Pendant ce temps, l’administration Labeaume dit vouloir améliorer sa façon de consulter. La Ville vient à ce titre de donner un contrat à l’Institut du Nouveau Monde pour qu’il évalue son modèle de participation citoyenne et lui fasse des suggestions. Le maire Labeaume s’appuie à cet égard sur le Rapport L’Allier (2010), dans lequel l’ex-maire Jean-Paul L’Allier recommandait l’abolition des référendums, mais aussi « l’ajout d’un mode de consultation amélioré ».

« On consulte maintenant beaucoup en amont, a ajouté la vice-présidente du comité exécutif Julie Lemieux. On a fait des séminaires Web, des sondages en ligne, des groupes de discussion. Je pense qu’on a beaucoup amélioré nos processus, puis on a l’impression que l’INM va pouvoir nous le confirmer aussi, mais on est conscients qu’il y a place à l’amélioration. »

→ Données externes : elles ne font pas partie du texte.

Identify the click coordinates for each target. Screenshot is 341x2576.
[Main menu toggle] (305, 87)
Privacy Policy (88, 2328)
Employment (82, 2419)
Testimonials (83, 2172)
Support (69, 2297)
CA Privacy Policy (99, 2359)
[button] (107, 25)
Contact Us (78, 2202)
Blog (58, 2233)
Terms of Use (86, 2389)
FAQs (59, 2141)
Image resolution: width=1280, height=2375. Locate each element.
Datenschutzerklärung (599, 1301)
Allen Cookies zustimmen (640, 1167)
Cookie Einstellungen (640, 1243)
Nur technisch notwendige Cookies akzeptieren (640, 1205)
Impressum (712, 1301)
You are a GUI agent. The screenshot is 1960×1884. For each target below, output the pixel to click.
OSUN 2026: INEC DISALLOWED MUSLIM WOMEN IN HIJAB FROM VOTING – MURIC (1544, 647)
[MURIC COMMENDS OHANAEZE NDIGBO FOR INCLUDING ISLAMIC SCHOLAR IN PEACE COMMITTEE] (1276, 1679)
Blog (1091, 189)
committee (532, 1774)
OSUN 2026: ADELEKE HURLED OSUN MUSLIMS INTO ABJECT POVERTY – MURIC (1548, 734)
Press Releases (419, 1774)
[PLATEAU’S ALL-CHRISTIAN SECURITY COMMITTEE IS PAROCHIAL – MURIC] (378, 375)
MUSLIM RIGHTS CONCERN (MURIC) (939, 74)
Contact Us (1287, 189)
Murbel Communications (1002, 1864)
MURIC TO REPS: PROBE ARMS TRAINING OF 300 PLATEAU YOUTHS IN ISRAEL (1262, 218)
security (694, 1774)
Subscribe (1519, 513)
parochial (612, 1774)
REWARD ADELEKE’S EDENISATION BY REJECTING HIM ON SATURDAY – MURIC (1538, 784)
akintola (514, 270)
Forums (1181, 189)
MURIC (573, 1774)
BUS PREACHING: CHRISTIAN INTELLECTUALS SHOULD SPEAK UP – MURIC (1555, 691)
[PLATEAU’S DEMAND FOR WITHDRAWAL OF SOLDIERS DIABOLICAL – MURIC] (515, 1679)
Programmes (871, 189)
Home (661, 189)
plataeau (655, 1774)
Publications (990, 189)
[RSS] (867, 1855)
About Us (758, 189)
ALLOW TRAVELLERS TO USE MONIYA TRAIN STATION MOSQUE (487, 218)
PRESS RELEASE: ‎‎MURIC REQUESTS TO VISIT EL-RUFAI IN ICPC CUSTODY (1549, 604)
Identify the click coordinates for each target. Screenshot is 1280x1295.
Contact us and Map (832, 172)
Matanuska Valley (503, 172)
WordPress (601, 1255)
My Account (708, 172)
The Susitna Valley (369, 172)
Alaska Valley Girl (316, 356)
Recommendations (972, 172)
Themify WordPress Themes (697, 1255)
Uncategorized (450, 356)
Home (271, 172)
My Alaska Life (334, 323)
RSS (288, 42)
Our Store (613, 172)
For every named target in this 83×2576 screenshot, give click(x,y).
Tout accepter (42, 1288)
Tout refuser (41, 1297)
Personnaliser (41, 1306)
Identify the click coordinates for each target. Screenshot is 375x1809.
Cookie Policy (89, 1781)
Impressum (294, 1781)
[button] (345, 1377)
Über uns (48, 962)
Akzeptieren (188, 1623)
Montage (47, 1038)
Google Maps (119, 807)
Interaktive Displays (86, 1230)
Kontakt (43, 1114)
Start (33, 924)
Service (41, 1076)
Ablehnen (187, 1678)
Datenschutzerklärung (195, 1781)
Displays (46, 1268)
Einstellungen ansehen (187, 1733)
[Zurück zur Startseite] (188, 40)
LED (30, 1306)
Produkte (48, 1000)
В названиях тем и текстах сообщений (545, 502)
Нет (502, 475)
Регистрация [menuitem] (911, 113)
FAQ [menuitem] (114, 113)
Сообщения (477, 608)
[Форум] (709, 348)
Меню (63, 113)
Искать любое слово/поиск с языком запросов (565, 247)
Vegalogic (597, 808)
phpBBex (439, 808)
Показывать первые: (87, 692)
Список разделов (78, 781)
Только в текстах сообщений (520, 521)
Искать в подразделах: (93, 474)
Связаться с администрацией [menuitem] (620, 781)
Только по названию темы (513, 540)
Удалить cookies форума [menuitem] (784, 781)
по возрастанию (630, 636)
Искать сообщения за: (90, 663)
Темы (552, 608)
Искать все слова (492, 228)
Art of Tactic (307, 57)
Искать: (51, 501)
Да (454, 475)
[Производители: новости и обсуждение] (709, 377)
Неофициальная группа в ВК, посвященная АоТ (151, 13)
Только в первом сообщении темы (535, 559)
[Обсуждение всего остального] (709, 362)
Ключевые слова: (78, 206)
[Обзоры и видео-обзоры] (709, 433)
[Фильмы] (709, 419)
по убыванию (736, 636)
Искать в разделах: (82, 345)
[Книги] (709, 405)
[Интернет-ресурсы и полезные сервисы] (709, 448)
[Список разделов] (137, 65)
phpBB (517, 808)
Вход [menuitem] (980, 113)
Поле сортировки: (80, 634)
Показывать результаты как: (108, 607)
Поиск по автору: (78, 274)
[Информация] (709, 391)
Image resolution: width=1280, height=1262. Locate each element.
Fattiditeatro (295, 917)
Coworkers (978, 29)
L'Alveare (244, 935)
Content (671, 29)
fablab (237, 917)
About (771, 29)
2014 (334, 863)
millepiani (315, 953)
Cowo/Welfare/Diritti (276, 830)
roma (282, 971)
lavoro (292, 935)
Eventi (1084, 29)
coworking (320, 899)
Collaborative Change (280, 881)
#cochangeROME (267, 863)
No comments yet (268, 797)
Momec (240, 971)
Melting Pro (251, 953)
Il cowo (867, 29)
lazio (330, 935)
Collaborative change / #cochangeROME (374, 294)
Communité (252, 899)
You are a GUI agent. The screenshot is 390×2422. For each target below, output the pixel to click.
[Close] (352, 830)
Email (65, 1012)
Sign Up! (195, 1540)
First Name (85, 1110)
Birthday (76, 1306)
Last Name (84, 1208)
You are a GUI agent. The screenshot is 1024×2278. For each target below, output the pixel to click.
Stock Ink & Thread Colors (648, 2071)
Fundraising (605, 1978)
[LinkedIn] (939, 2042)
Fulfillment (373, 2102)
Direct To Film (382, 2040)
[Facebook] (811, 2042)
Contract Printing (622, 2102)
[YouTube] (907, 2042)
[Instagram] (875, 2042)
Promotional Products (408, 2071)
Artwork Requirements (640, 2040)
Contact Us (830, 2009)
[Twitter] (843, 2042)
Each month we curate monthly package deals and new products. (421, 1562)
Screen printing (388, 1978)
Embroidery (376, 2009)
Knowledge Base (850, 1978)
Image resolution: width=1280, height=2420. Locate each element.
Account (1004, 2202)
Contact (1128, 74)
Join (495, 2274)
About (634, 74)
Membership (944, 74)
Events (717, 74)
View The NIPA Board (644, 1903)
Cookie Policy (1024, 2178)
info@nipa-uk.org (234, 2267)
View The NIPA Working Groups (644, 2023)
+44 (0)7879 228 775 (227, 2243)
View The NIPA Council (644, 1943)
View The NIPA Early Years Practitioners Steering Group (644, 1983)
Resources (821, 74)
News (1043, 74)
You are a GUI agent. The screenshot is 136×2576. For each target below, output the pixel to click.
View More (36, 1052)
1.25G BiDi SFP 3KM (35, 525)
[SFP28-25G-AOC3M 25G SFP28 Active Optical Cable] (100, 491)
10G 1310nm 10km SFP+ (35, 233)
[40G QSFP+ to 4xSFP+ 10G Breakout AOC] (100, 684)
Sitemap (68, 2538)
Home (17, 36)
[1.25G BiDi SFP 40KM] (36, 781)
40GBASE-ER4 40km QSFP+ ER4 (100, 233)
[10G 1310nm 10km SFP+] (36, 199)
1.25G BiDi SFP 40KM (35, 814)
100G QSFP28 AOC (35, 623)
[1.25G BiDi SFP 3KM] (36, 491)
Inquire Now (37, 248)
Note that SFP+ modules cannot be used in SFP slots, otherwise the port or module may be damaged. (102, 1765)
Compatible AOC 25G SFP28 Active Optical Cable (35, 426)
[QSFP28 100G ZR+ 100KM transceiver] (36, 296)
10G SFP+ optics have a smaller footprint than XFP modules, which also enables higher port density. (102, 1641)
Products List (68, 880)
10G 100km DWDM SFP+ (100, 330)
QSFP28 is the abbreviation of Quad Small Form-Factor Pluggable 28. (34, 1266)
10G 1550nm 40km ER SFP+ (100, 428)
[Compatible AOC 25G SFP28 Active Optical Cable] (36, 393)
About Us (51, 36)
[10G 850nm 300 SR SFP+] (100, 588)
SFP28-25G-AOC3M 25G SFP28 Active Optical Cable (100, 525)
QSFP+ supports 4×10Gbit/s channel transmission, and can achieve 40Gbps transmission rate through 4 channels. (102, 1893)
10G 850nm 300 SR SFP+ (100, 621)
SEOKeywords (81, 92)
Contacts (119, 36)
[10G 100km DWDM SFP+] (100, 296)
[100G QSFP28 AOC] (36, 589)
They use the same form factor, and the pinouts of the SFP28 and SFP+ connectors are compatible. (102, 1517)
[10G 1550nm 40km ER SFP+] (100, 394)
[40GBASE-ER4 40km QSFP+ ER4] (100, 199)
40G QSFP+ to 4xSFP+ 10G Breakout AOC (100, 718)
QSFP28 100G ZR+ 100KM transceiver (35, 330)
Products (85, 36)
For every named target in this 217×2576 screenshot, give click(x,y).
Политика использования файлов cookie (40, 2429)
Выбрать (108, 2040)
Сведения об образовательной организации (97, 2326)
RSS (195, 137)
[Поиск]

Selon le maire, les référendums et les conseils de quartier ne jouent pas leur rôle et sont devenus des foyers d’opposants. « Quand il y a eu des référendums à Québec, généralement, c’était des organisateurs politiques qui dirigeaient ça, parce qu’il y avait des intérêts politiques là-dedans », disait-il le 29 août. « C’est toujours le même monde. Ça fait beaucoup de bruit parce qu’ils sont habiles avec vous autres [les médias]. Ils sont en haute ville puis ils sont scolarisés, mais si tu fais une consultation à Neufchâtel, t’as pas beaucoup de monde… c’est ces gens-là qu’on voudrait voir plus participer. »

 

2 commentaires
  • Jean Lacoursière - Abonné 6 septembre 2016 06 h 39

    Étonnante aversion envers le référendum

    En soi, je considère aberrant que des élus veuillent abolir la possibilité pour les citoyens de déclencher des référendums sur l'urbanisme. Laisser le peuple trancher: n'est-ce pas dans certains cas la façon la plus facile de gouverner? Si cet outil démocratique a des défauts dans sa forme actuelle, qu'on en débatte, mais l'abolir? Au profit de qui?

    Le dernier paragraphe de l'article offre, et cela de sa propre bouche, une fenêtre sur la pensée politique du maire de Québec. Offrons-lui notre empathie, c'est vrai que la participation de citoyens scolarisés à la vie démocratique, ça doit être vraiment chiant. Participation souvent bénévole, en plus... .

    • Francois Cossette - Inscrit 6 septembre 2016 14 h 35

      On veut l'avis des citoyens quand ils sont d'accord avec les projets jamais le contraire.